【浦添】旧暦8月15日にあたる8日夜、浦添市内3集落で十五夜祭りがあり、国選択無形民俗文化財や市指定文化財に指定されている獅子舞が奉納された。いずれも350年~500年続く。

約350年続く市指定文化財の仲西の獅子舞=8日、仲西公民館広場

約450年続く市指定文化財の内間の獅子舞=8日、内間公民館広場

約500年続く国選択無形民俗文化財の勢理客の獅子舞=8日、勢理客公民館広場

約350年続く市指定文化財の仲西の獅子舞=8日、仲西公民館広場 約450年続く市指定文化財の内間の獅子舞=8日、内間公民館広場 約500年続く国選択無形民俗文化財の勢理客の獅子舞=8日、勢理客公民館広場

■熱演子ども白獅子 仲西

 仲西公民館広場では、島袋綸さん(12)、糸数鞠杏(まりん)さん(12)ペアなど子ども獅子舞が活躍した。

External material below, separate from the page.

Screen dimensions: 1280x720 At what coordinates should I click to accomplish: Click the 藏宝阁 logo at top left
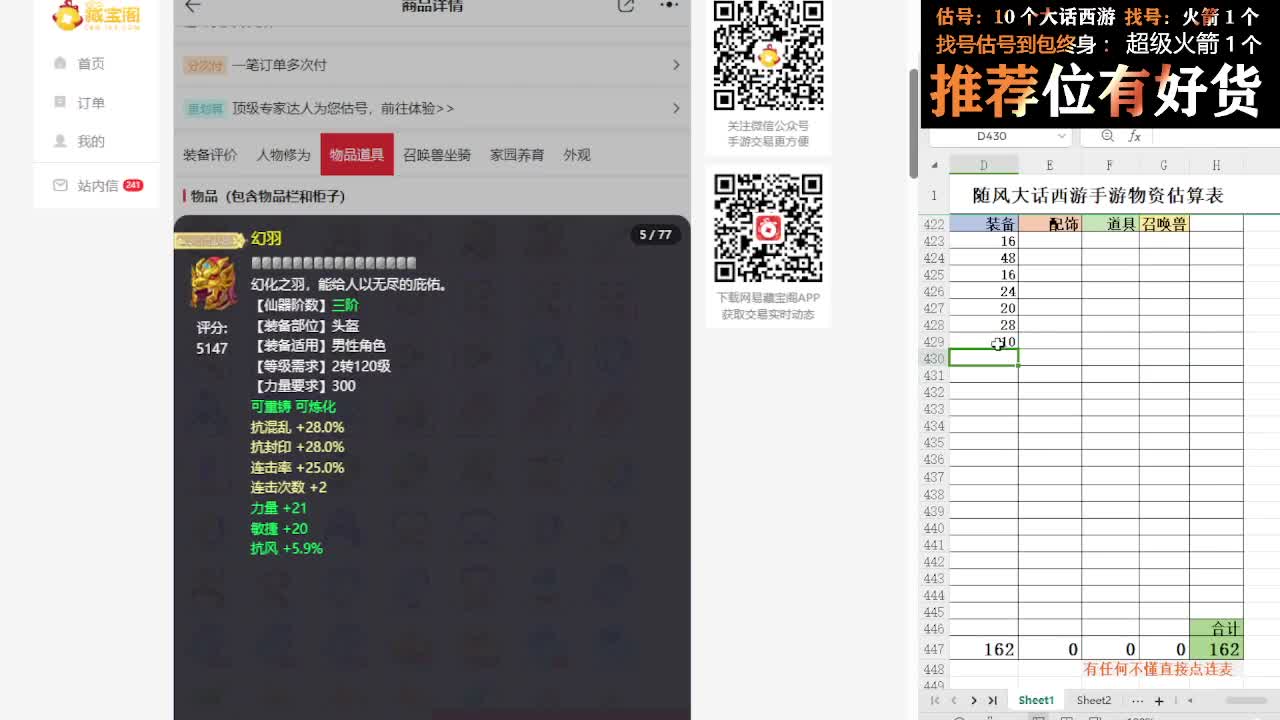click(98, 17)
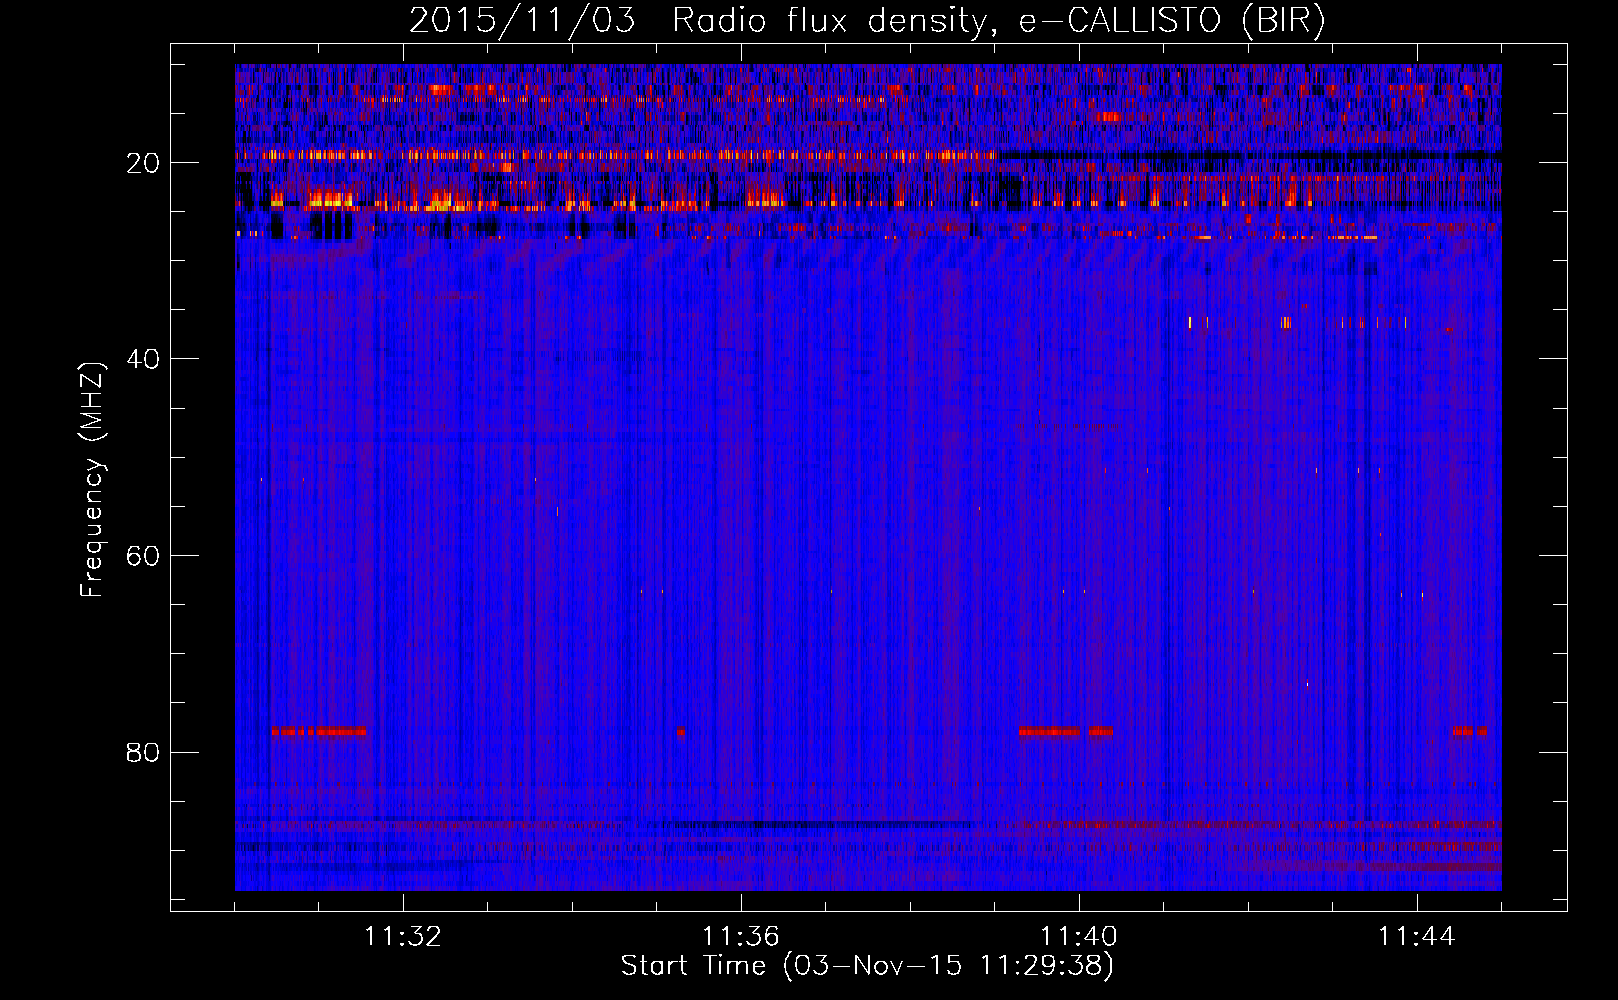Click the 20 MHz frequency tick label
This screenshot has height=1000, width=1618.
(143, 163)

辺土名勇鷹(ゆうは)君(8)、平良江里佳さん(10)、平良偲乃さん(12)、黒島日菜子さん(10)、源河帆南美さん(10)、辺土名綾月(あやき)さん(9)が白い獅子3頭になって口をパクパク鳴らし、新川結菜さん(11)と知念菜月さん(12)は紅白のまりをくわえて投げた。

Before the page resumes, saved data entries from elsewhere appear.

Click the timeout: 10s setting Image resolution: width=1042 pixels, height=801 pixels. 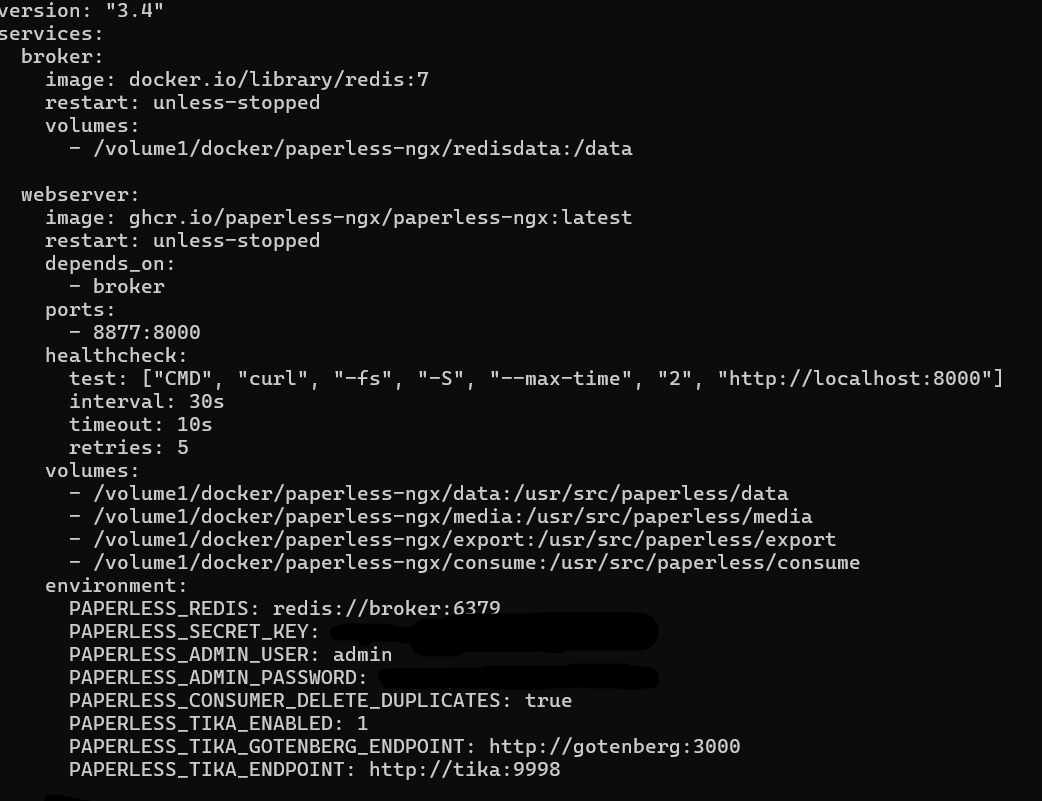click(140, 425)

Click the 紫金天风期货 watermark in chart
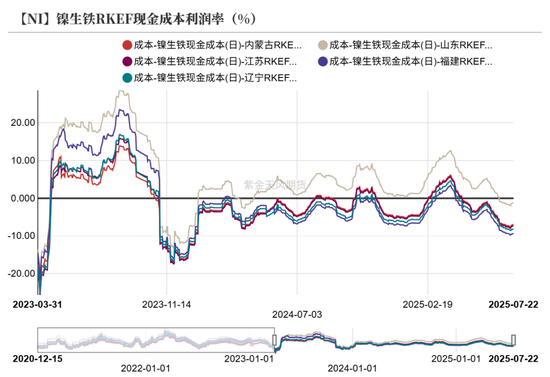click(275, 185)
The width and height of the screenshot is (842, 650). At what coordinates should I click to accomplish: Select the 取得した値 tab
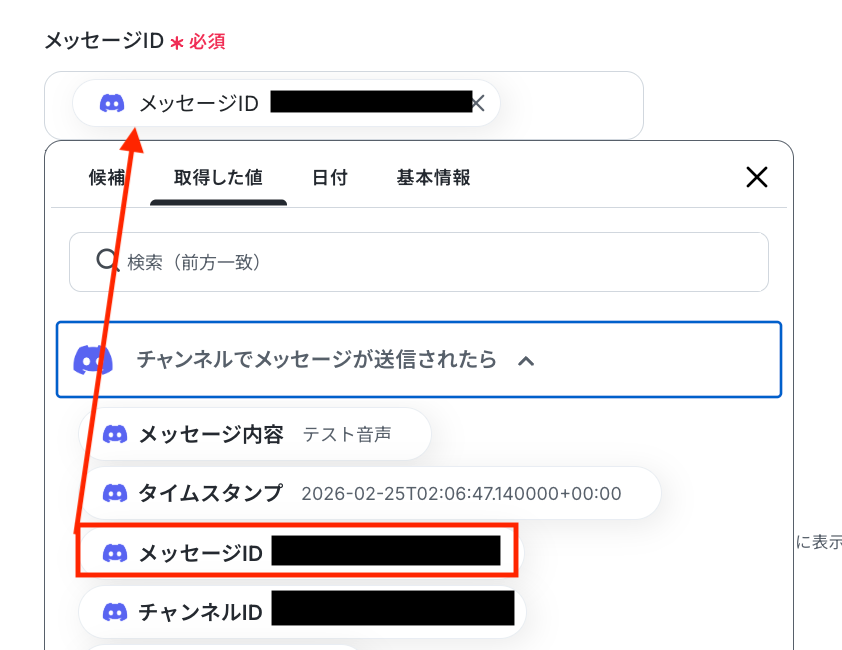pos(218,177)
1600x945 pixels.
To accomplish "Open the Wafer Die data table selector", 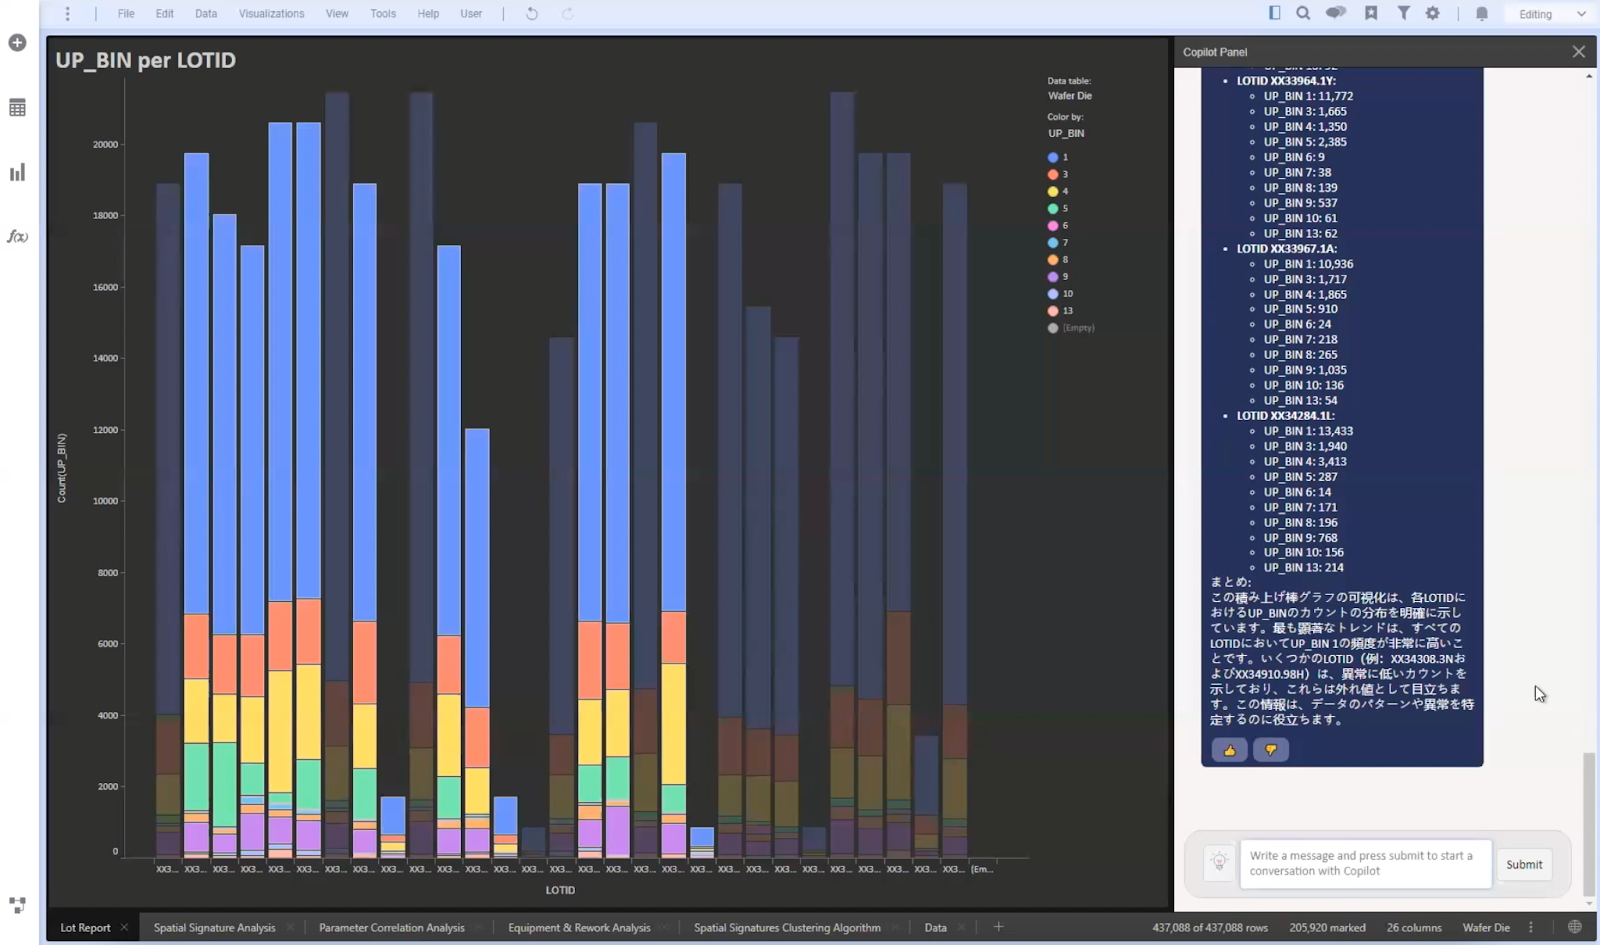I will tap(1069, 96).
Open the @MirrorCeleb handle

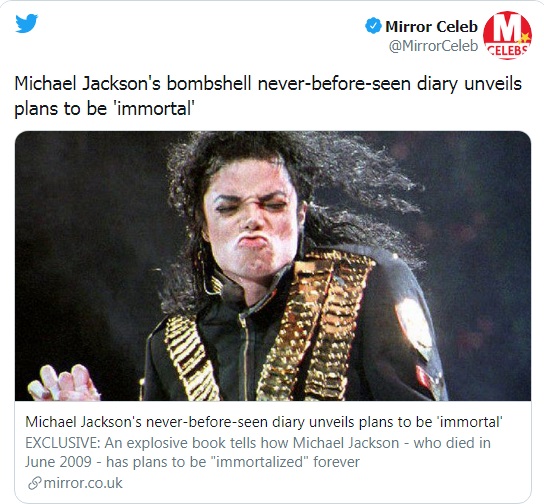tap(433, 46)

 中山尚さん(32)、池原槙之佑(しんのすけ)さん(19)ペアも圧巻。特に、トリを飾った池原さんと伊佐恒太さん(22)は、前足であごをかいたり、寝返りをうったり、舞台の外まで走り回ったりと躍動感あふれる演舞をみせた。最後は観客と獅子が一体となってカチャーシーで締めた。

■息ぴったり多彩伝統芸 内間

 内間公民館広場では、内間の大アカギを描いた垂れ幕を舞台に張り、みたらし団子を食べて楽しんだ。幕開けは平良安子さん(72)、下地幸子さん(75)、照屋しまさん(60)、根間泰代さん(70)、川満シズさん(75)のかぎやで風。120歳の長老を敬って子や孫が芸を披露するという筋書きの劇「長者の大主(うふす)」では、當山寿人さん(44)や東江理美子さん(39)が出演し、嘉陽田久子さん(71)は顔にビニールテープを貼ってハーメー役になった。獅子舞では城間拓海さん(39)と東江尚治さん(40)ペアが息を合わせ、仲宗根一真(いちか)さん(13)、小山美鈴さん(15)、徳村真衣さん(16)らニヌファ太鼓の演舞もあった。

■500年の技 若手が継承 勢理客

 勢理客公民館広場の「長者の大主」は、大主役30年の又吉謙一さん(62)を筆頭に、具志堅薫さん(58)、具志堅智洋さん(36)、照屋正子さん(58)らベテランが演技。亀谷真亜玖(まあく)君(12)は初めてサンラー役を務めた。

 獅子舞は、當間大吾さん(22)と具志堅豪志さん(22)が形「ジャンメー」で始め、當間正人さん(25)と與儀邦彦さん(16)は旗のついた棒をくわえて拍手を浴びた。具志堅勝哉さん(29)、翁長武仁さん(27)ペアも出演。仲程ヨシさん(91)、比嘉文さん(80)、島袋久子さん(79)ら勢隆会の踊り「キャロットアイランド」もあり、司会の川満しぇんしぇーが「すてきな踊りに、心の悩みもキャロッと忘れてしまうね」と笑わせた。